Aim:
The aim of this research is to develop an advanced phishing detection system that leverages a hybrid machine learning approach to analyse URLs effectively and accurately identify potential phishing attempts.
Abstract:
This research introduces an innovative phishing detection system centered on URL analysis through a hybrid ensemble of machine learning models. Aimed at enhancing accuracy and efficiency in identifying phishing attempts, the system extracts and thoroughly examines URL features. By employing a diverse ensemble comprising Logistic Regression, Decision Tree Classifier, Random Forest Classifier, Support Vector Classifier, XGBoost, and Gradient Boosting models, the system can effectively differentiate between legitimate and malicious URLs.
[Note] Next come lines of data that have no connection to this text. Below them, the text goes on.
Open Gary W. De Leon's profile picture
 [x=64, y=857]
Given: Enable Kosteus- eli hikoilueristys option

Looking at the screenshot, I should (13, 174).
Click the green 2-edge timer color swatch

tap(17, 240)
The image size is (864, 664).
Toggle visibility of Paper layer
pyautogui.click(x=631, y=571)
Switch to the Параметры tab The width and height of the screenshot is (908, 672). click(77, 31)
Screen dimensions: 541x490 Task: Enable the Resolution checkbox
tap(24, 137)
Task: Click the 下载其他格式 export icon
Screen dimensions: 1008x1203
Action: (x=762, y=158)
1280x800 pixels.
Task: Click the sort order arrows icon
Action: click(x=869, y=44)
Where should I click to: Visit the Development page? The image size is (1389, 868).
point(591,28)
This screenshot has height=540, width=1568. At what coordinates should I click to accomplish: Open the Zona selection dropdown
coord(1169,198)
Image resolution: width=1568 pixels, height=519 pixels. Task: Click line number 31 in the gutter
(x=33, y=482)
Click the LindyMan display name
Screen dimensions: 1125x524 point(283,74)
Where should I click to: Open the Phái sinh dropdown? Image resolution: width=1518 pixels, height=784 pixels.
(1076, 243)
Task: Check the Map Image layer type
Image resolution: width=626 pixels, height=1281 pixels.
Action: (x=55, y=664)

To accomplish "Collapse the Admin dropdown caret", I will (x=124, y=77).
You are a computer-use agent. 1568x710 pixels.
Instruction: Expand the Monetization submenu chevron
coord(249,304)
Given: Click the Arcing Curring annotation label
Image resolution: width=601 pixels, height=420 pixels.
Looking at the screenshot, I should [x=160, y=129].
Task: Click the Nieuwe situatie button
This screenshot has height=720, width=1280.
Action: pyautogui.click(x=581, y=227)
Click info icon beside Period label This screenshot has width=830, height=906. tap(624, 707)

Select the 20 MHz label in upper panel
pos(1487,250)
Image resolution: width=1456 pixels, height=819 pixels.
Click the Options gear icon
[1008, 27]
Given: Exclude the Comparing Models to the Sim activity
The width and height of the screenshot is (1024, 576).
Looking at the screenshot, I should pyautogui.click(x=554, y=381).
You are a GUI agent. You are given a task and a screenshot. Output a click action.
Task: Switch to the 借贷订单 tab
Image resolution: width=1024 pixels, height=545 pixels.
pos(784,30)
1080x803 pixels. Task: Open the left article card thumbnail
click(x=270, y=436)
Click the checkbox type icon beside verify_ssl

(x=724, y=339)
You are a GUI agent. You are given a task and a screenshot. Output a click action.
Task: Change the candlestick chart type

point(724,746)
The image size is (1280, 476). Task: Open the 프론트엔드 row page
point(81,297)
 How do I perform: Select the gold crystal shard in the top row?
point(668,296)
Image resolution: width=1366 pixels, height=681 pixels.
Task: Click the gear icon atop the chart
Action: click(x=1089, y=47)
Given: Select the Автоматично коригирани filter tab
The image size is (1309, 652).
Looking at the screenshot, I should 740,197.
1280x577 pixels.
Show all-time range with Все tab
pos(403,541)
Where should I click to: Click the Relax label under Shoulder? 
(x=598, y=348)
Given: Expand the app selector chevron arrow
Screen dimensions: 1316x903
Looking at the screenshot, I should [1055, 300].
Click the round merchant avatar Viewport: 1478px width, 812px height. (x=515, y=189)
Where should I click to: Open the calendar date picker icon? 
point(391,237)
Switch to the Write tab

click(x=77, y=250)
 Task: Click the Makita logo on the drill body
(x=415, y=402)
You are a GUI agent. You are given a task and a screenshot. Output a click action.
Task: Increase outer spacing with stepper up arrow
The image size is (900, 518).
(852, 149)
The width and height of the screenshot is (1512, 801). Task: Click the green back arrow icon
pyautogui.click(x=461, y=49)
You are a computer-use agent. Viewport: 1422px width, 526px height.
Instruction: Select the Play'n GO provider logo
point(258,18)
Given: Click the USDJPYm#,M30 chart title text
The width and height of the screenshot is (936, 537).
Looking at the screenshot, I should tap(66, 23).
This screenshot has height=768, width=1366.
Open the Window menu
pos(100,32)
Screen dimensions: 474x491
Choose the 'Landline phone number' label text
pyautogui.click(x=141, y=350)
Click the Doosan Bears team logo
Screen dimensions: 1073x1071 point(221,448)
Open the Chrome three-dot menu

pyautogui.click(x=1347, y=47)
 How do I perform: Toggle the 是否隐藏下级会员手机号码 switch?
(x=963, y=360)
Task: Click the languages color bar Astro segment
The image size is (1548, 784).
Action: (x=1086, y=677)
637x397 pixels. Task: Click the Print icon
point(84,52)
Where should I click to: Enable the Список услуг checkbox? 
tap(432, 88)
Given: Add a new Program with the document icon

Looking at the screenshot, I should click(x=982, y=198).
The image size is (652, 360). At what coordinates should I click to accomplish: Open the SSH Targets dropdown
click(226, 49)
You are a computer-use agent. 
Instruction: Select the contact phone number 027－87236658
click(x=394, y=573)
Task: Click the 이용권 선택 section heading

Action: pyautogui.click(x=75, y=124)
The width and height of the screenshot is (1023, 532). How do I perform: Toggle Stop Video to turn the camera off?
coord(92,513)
This approach aims to reduce false positives, bolster accuracy, and confront the ever-evolving nature of phishing tactics. The system’s adaptability and comprehensive analysis of URL characteristics signify a significant stride in fortifying cybersecurity measures against phishing attacks.
Proposed Method:
The proposed approach begins by extracting the destination URL and utilizes an ensemble of machine learning models such as Logistic Regression, Decision Tree Classifier, Decision Tree Regressor, Random Forest Classifier, Random Forest Regressor, Support Vector Classifier, XGB Classifier, XGB Regressor, XGB Model, and Gradient Boosting Classifier for enhanced phishing detection.
Advantages:
- The diverse ensemble of machine learning models enhances the system’s accuracy and robustness in identifying phishing URLs.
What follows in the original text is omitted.